There are various types of treatment options available for treating esophageal cancer and the exact type of treatment for an individual case mostly depends on the type of cell that has been affected by cancer. The most common treatment method for early stage esophageal cancer as well as advanced esophageal cancers too. There are variants of surgical esophageal cancer treatments such as a surgery can be performed to remove only the small tumors that are seen in the superficial layer of the inner lining of the esophagus and a small margin of the healthy tissue from around it to prevent future growth of cancer cells in it. This surgery can be performed using minimally invasive surgical methods (endoscope). Another form of surgical esophageal cancer treatment involves removing a portion of the esophagus (also known as esophagectomy). This surgery requires removing the cancer-affected portion of the esophagus along with the lymph nodes. The remainder of the esophagus is reattached to the stomach. Another form of surgical treatment for esophageal cancer is a more extensive surgery that requires removing a portion of the esophagus as well as a part of the upper stomach (also known as esophagogastrectomy). This involves removing the cancer-affected portion of the esophagus, the nearby lymph nodes as well as the upper portion of the stomach. The surgeon will reattach the esophagus to the remainder of the stomach and rejoin the colon if necessary. Nowadays, most of the esophageal cancer surgical treatments are performed using minimally invasive surgical methods (endoscope) to ensure less pain and more convenience to the patient during the surgical procedure.

Another form of esophageal cancer treatment method is the chemotherapy treatment. This requires administering various medicinal drugs that are designed to attack the cancer cells and stop their function to divide and grow. This treatment is usually performed in combination with the surgical treatment for optimum results in removing the cancer cells completely. This treatment may also be combines with the radiation therapy treatment as well.

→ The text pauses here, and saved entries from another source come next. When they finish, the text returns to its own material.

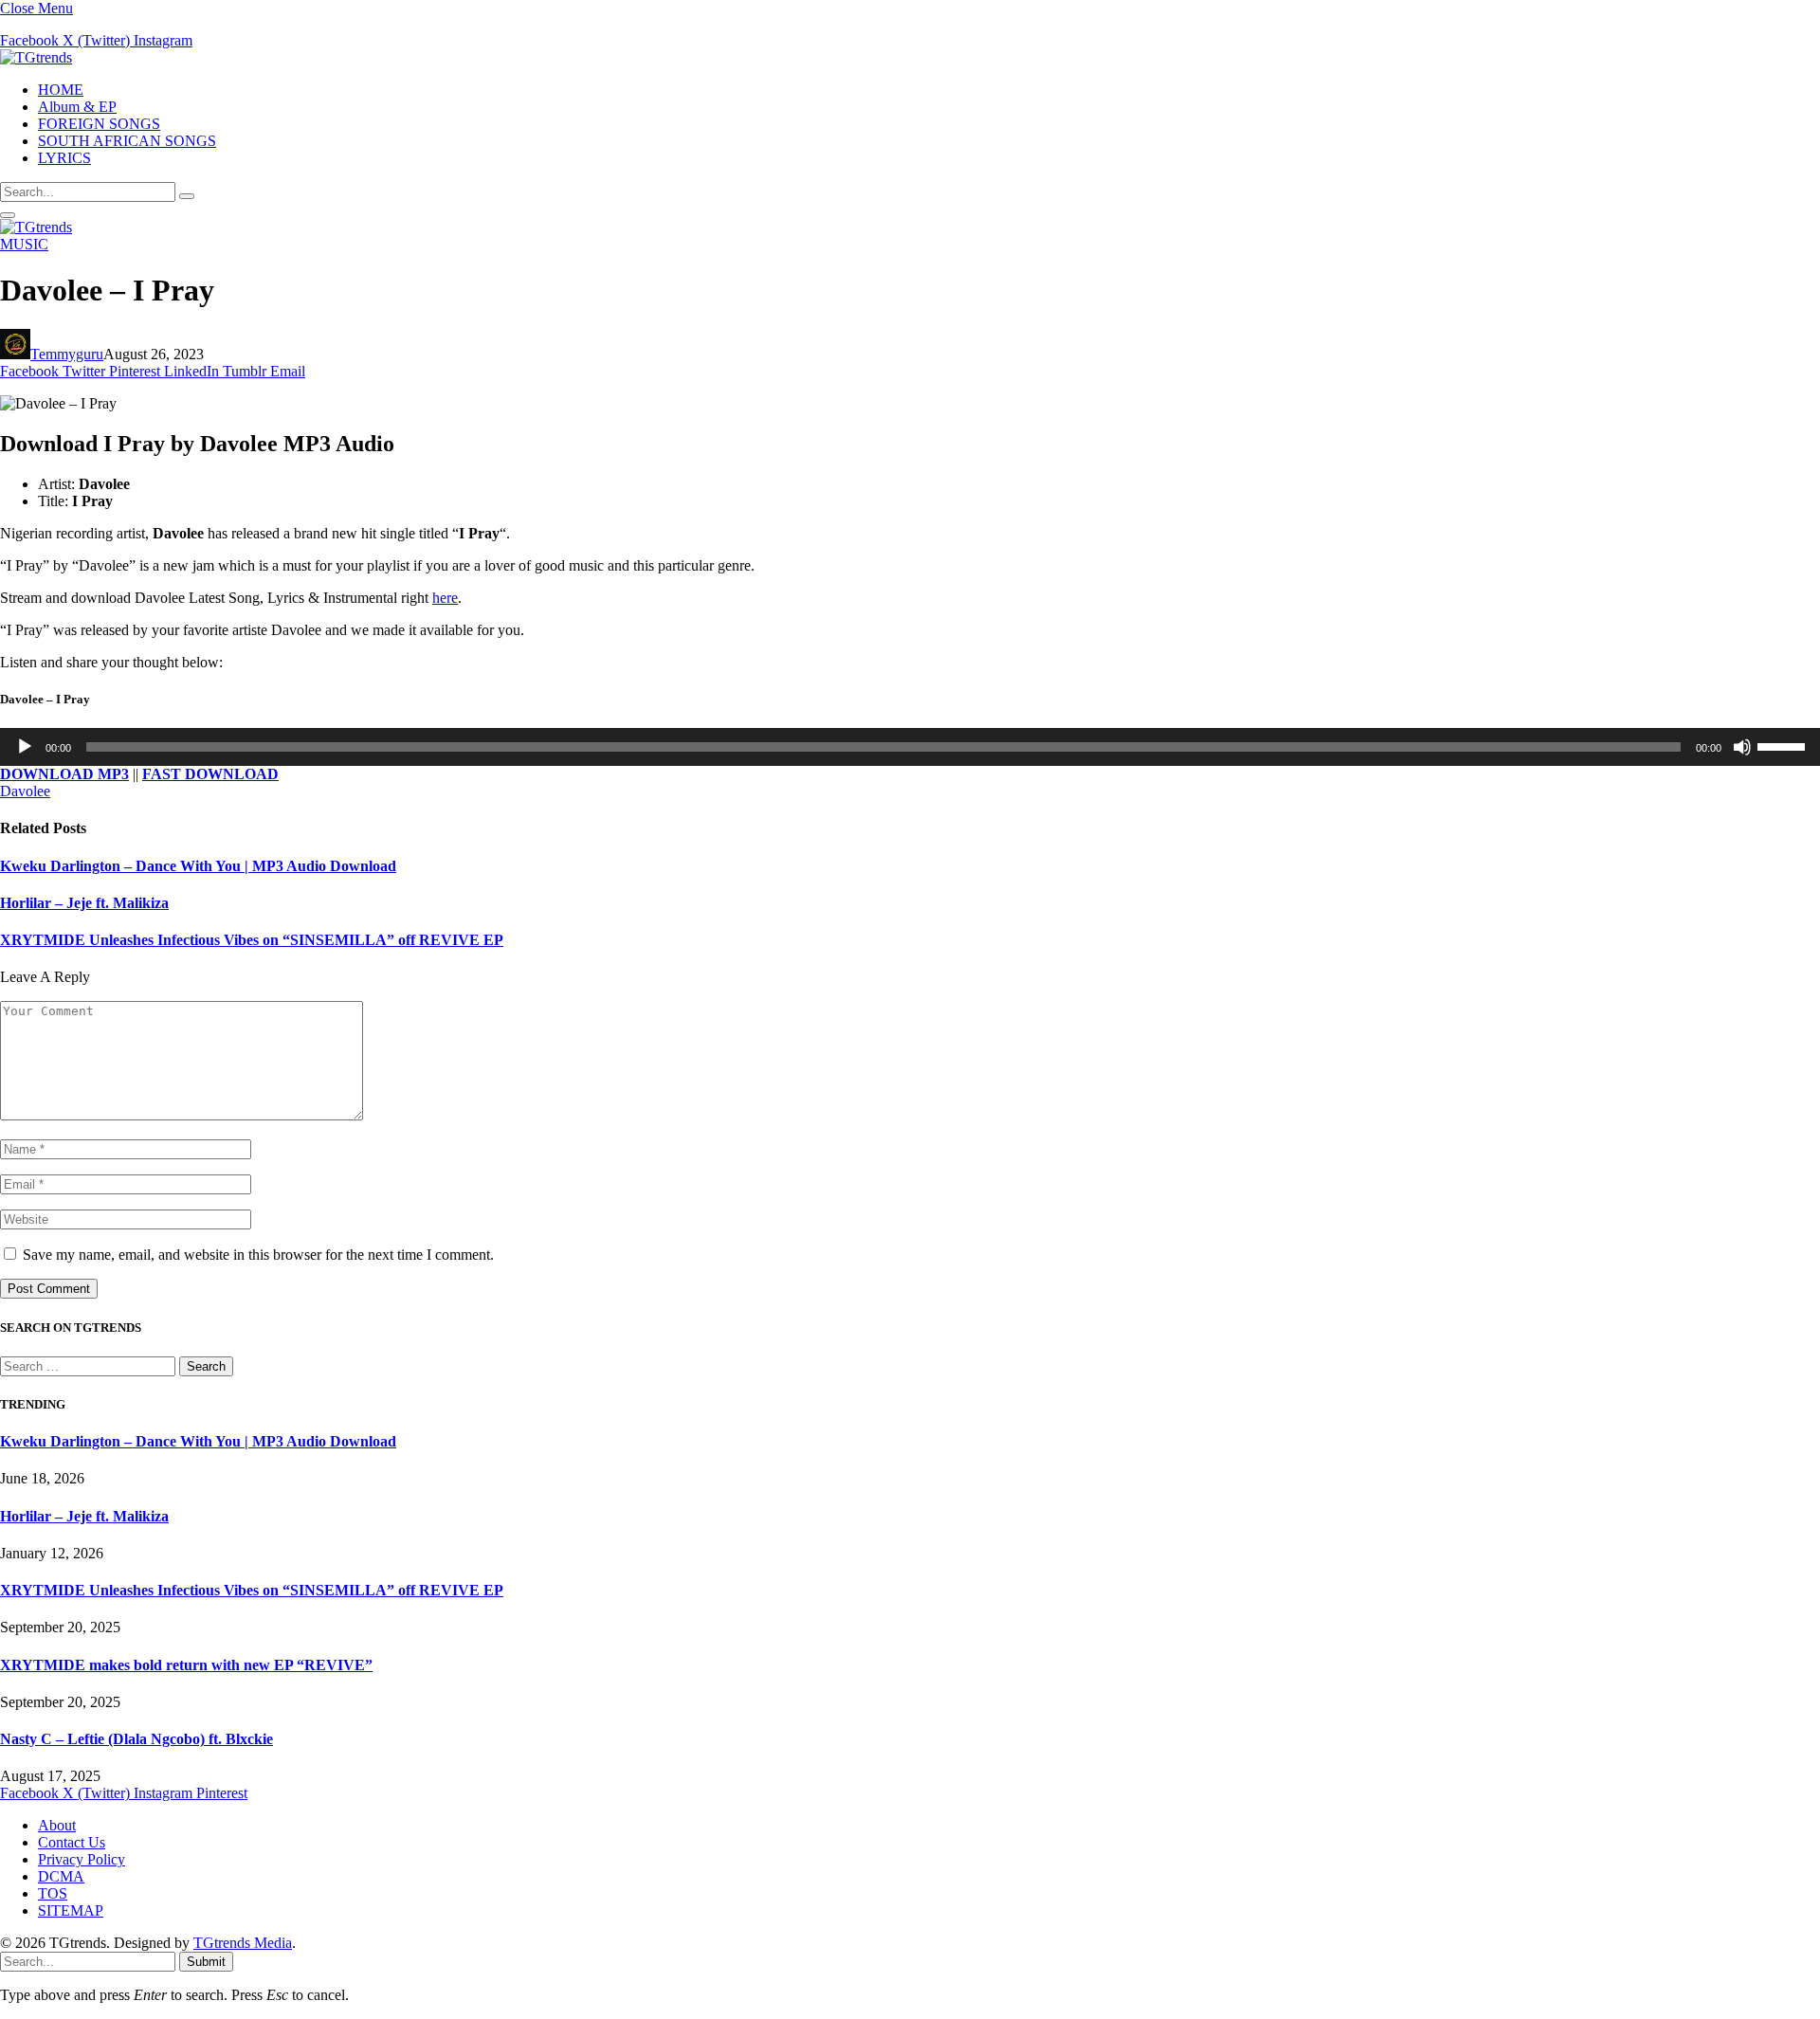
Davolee (25, 791)
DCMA (61, 1876)
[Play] (24, 746)
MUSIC (24, 244)
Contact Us (71, 1842)
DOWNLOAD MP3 (64, 774)
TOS (52, 1893)
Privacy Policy (81, 1859)
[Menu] (7, 215)
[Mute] (1742, 746)
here (445, 598)
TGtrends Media (242, 1943)
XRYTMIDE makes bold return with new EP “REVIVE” (186, 1665)
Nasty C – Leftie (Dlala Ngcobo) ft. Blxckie (136, 1739)
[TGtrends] (36, 57)
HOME (60, 90)
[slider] (1784, 745)
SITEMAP (70, 1910)
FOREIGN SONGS (99, 124)
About (57, 1825)
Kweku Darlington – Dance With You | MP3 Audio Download (198, 866)
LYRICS (64, 158)
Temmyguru (66, 354)
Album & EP (77, 107)
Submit (206, 1962)
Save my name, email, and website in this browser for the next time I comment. (258, 1254)
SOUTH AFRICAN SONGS (127, 141)
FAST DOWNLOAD (210, 774)
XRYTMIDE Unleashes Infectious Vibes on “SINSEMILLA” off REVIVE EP (251, 940)
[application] (910, 747)
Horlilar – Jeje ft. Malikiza (84, 903)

Radiation therapy is another form of effective treatment for esophageal cancer. This treatment method requires using high-energy radiation beams (x-ray, etc) to destroy the targeted esophageal cancer cells. This treatment may be given using external beam method or brachytherapy which involves using a radiation device that can be inserted in the esophagus to target the cancer cells from close range.

Most of these esophageal cancer treatment methods are effective in treating the cancer cells as well as preventing the recurrence of the esophageal cancer in the future. Prompt and effective treatment from an experienced cancer specialist surgeon can mean the difference between restoration of good health or death from untreated esophageal cancer.